[Stored data]
+++++
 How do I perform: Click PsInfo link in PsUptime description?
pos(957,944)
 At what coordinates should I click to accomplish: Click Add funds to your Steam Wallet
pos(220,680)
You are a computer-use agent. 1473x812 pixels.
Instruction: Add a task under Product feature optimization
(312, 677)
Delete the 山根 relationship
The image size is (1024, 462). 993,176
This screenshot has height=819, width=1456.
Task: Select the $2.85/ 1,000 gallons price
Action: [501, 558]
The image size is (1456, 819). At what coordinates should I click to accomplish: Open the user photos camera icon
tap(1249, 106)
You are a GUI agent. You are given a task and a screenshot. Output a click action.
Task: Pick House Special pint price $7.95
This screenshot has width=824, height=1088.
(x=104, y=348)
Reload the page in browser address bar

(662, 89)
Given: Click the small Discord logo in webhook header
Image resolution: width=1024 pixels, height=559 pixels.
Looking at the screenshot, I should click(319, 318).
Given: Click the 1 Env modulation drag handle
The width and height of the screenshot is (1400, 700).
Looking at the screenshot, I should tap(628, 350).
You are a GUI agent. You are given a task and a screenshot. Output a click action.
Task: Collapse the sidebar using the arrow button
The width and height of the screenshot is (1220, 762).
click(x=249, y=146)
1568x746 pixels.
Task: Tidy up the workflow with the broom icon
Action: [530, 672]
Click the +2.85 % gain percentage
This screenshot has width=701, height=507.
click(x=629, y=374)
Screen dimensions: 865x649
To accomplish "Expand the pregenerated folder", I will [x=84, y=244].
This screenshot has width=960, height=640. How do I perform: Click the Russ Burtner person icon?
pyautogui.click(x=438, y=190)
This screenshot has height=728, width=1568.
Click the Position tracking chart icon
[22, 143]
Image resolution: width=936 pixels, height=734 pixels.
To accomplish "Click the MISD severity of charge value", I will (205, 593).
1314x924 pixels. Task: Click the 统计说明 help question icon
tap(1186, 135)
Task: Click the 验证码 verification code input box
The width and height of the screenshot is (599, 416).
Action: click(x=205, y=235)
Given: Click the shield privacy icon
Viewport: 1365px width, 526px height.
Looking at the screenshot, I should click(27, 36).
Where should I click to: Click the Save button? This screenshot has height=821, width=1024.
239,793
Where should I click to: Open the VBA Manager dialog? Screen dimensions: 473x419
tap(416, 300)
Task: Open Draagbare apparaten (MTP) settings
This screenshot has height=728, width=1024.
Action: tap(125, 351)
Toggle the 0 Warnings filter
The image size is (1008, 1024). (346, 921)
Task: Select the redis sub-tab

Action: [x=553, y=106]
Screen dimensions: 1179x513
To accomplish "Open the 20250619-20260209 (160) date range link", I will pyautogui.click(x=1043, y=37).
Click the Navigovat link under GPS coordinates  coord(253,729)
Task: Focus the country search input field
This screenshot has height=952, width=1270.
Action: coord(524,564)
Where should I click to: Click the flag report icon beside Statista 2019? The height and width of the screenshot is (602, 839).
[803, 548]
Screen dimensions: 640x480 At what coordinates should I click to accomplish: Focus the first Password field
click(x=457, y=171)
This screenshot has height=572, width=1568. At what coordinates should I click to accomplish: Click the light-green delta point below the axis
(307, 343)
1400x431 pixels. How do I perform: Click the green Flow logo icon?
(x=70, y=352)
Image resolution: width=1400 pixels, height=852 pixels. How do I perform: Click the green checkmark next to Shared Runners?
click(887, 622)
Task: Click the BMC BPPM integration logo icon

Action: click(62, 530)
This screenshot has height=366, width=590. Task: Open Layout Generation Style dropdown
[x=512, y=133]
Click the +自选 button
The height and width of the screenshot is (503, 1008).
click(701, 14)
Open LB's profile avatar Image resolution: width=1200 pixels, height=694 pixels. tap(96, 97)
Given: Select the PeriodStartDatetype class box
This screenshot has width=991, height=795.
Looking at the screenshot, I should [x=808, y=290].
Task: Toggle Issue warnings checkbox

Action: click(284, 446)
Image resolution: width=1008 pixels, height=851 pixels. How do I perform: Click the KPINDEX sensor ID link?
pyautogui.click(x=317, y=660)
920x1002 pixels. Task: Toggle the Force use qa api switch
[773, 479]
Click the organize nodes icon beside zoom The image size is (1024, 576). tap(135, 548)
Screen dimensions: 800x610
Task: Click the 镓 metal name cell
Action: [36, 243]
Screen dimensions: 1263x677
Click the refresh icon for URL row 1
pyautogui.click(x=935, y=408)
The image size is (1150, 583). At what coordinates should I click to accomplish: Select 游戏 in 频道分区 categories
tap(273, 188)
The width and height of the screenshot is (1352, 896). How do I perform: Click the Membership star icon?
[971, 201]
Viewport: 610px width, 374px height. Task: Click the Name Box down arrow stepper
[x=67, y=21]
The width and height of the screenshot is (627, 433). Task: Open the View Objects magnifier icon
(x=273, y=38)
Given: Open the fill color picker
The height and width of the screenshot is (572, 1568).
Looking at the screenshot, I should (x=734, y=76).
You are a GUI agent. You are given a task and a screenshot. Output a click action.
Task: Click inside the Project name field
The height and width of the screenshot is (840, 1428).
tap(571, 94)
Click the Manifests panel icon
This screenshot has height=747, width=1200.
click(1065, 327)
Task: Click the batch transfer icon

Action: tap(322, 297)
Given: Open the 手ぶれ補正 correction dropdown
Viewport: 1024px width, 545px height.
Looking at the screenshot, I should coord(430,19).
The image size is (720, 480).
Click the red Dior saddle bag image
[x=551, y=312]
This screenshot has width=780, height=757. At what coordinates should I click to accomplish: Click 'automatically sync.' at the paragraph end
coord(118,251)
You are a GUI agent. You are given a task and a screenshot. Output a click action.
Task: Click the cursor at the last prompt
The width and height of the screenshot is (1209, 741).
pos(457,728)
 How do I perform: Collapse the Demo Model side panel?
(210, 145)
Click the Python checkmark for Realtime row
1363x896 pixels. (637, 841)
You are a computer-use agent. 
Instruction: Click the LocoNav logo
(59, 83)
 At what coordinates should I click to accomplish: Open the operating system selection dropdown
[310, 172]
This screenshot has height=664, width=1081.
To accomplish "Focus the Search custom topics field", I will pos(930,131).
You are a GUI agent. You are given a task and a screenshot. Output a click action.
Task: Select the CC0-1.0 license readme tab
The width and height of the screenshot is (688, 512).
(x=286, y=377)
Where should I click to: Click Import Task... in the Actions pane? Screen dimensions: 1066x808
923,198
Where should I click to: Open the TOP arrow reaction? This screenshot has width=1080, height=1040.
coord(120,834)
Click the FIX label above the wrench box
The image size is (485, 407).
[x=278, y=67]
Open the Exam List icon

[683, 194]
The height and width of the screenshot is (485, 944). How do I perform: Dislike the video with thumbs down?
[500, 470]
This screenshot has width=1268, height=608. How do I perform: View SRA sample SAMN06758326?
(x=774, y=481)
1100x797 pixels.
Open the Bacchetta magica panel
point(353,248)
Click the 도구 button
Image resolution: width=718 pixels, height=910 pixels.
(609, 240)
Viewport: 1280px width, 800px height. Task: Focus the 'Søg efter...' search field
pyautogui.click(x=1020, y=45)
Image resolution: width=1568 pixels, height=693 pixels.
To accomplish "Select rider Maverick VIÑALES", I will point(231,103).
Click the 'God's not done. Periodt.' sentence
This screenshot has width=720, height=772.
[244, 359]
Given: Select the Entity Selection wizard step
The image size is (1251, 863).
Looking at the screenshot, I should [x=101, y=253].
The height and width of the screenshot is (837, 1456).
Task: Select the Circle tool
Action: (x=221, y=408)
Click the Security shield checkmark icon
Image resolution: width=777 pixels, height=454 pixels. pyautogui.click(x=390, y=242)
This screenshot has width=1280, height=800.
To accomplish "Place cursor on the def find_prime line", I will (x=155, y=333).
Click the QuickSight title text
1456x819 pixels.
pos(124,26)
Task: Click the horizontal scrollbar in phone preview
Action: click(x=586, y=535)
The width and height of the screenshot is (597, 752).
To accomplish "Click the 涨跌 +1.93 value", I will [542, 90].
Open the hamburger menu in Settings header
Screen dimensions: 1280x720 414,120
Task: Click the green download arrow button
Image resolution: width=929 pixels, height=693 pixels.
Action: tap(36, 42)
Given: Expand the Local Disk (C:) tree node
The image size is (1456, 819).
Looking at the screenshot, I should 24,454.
+++++
* _Aim of the exercise_: Scan the data for the string "input" and copy each line in which it occurs.

* _Task response_:
Task: Click the 验证码 verification code input box
Task: Focus the country search input field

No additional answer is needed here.